# Catching bait



## duckear (Apr 19, 2008)

Okay,



I am pretty clueless to catching my own bait.



I have tried sabaki rigs around a few channel markers in the past....nuttin'



i have played around with a 6' cast net, mostly for fun, never really trying to get some bait.



What are some 'easy' ways to score some bait? Mostly, exactly where and how!



I am going to put my boat in a wet slip this year (OB/Ft Morgan) for our trip to the beach. Will the marina care if I hang a pinfish trap off the side? Would that even work?



Hep! I'm fishin and I ain't got bait!


----------



## Capt. AHO (Oct 2, 2007)

Pin fish trap should work. You can also tip your sibbiki rigs with squid and catch pin fish.


----------



## Brad King (Sep 30, 2007)

Bait will get thicker and thicker as the warm days persist. Depending on what you are looking for. Are you looking for Pinfish,bullminnows or Menhaden cigar minnow and herring?

All can be caught in a cast net and on Sabiki's. Later in the summer tide lines in the morning Between NAS and the pass will hold alot of Threadfin Herring and are EASY to catch on Sabiki's. Around the first sandbar in the mornings Cigar minnows and Hardtails are also easy to come by. Sabiki's and small diamond jigs work well. Also check all the bouy's in the mornings around the Pass. Alot of baits and alot of varieties of baits can be caught there.

For pin fish and bull minnows....A pinfish trap is by far the easiest, but a cast net over the grass flats can produce good numbers of smaller baits. For bull minnows I like to beach any where in protected waters and walk the shoreline, in the early summer months they will be EASY to locate and even easier to cast net.

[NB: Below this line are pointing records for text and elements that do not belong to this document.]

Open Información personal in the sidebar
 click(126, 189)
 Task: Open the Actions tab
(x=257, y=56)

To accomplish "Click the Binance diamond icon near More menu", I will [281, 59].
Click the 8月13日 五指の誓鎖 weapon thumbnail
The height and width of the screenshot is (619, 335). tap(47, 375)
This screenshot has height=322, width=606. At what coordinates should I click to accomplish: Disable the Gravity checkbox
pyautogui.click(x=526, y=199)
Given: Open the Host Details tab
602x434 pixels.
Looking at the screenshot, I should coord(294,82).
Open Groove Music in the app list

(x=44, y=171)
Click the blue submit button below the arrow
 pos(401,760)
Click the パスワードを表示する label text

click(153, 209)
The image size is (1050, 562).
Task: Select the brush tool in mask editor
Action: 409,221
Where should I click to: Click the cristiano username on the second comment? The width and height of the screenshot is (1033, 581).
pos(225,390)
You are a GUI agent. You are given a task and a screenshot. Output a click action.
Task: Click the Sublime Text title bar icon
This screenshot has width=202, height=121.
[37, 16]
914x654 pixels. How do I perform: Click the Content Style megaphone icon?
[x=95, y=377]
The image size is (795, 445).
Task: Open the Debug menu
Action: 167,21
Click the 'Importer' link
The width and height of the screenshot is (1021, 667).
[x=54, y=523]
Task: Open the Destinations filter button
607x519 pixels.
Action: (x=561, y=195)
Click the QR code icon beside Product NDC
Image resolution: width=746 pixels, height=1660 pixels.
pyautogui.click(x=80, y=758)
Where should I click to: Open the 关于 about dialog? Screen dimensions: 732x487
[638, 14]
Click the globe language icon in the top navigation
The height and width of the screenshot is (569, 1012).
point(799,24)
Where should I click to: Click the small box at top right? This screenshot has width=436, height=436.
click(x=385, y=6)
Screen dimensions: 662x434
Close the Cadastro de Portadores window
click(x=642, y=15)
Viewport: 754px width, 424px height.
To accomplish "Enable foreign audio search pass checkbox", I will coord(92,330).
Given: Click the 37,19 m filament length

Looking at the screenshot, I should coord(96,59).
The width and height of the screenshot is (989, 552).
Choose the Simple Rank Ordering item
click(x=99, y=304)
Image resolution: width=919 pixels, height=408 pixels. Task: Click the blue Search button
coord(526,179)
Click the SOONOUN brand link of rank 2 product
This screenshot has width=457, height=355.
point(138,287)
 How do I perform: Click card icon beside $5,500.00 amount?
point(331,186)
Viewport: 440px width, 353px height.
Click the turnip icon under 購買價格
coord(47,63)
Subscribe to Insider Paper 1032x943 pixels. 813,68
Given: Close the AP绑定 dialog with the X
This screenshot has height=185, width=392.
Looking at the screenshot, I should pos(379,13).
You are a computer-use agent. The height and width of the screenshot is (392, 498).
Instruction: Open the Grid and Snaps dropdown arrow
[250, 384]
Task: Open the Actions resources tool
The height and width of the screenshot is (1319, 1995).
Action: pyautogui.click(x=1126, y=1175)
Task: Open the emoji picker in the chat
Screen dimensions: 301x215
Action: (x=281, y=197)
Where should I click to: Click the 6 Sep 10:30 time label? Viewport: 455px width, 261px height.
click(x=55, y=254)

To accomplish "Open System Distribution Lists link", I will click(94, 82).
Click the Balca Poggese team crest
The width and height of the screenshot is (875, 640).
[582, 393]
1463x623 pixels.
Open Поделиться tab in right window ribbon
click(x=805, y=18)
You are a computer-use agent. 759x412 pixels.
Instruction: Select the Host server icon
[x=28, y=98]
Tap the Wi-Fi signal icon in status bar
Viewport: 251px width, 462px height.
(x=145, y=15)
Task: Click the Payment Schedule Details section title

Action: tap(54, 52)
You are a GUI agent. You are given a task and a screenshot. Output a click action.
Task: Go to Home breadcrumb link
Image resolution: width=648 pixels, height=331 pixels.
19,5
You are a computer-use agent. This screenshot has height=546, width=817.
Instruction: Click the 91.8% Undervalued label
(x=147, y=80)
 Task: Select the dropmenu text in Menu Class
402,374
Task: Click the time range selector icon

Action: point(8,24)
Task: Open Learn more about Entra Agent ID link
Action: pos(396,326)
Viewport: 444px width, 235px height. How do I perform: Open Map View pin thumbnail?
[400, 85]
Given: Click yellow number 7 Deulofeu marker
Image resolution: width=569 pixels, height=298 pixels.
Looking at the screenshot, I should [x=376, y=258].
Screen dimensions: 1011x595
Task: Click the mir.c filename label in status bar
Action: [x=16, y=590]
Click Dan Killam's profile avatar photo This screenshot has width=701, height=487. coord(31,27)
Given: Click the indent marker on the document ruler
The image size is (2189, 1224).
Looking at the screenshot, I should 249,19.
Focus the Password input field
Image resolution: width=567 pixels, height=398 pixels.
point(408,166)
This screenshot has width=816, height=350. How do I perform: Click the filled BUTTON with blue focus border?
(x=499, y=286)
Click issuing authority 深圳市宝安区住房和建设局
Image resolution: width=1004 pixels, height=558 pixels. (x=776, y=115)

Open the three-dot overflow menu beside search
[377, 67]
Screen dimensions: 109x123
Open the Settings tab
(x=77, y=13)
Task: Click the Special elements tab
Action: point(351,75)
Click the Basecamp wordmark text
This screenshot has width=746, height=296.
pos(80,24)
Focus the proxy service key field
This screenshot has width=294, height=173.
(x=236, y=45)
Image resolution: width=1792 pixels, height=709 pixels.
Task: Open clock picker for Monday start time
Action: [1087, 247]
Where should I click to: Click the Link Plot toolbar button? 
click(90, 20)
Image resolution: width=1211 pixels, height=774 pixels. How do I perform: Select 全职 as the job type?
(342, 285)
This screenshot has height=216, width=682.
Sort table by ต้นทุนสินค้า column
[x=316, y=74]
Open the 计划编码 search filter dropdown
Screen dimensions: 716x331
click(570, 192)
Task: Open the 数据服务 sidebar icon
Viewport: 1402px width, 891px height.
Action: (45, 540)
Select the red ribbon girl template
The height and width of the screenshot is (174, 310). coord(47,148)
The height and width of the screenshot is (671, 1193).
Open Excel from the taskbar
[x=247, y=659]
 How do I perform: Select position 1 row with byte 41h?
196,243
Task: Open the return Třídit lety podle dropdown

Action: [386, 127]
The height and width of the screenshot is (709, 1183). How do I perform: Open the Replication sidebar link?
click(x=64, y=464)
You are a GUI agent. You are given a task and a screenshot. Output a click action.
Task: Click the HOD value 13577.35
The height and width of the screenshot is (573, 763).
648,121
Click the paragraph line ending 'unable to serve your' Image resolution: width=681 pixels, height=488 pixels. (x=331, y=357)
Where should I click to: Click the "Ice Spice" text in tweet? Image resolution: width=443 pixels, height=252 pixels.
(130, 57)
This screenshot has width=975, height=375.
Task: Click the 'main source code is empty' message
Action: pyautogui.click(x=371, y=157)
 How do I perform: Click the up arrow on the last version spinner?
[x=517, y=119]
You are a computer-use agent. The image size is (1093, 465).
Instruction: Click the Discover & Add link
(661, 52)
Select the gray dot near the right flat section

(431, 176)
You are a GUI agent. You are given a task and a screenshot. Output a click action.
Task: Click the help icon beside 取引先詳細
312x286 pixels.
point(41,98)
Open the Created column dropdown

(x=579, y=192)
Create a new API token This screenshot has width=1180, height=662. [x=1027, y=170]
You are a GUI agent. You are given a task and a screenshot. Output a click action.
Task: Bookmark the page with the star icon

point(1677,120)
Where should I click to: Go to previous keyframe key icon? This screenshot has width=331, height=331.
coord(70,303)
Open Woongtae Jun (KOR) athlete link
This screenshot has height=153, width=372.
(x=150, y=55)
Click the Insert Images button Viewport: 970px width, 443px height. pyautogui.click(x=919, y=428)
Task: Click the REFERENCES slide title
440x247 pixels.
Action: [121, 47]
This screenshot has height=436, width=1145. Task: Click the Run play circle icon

Hope this helps alittle, if you need any more info feel free to PM me for help. Good Luck and tight lines!!


----------



## wrightackle (Oct 29, 2007)

I am afraid I don't have any experience around the pass at Fort morgan. I know in Pensacola pass the bait is oftentimes way off of the bouys. Try exploring the shoals for bait. If you have a good bottom machine you can cruise around and locate the cigar minnows. Make sure you buy the sabikis made out of flourocarbon. Also buy the ones with the smallest hooks you can find. The larger hook sabikis are great for catching bait offshore around the wrecks when you tip them with squid. If there is a bait boat just get a reasonable distance from them so you don't interfere with their business and drift around. When you find them drop an anchor and the bait will stay under your boat.


----------



## amberj (Oct 1, 2007)

Since you are keeping you boat in a wet slip, put some fish bait in a pin fish trap and keep it tied up to the doc by your boat, You will always have lots of pinfish ready to go for you. I swear by pinfish for snapper fishing. If you want something for kings try sabikis around the marker bouys in the pass especially when it warms up.


----------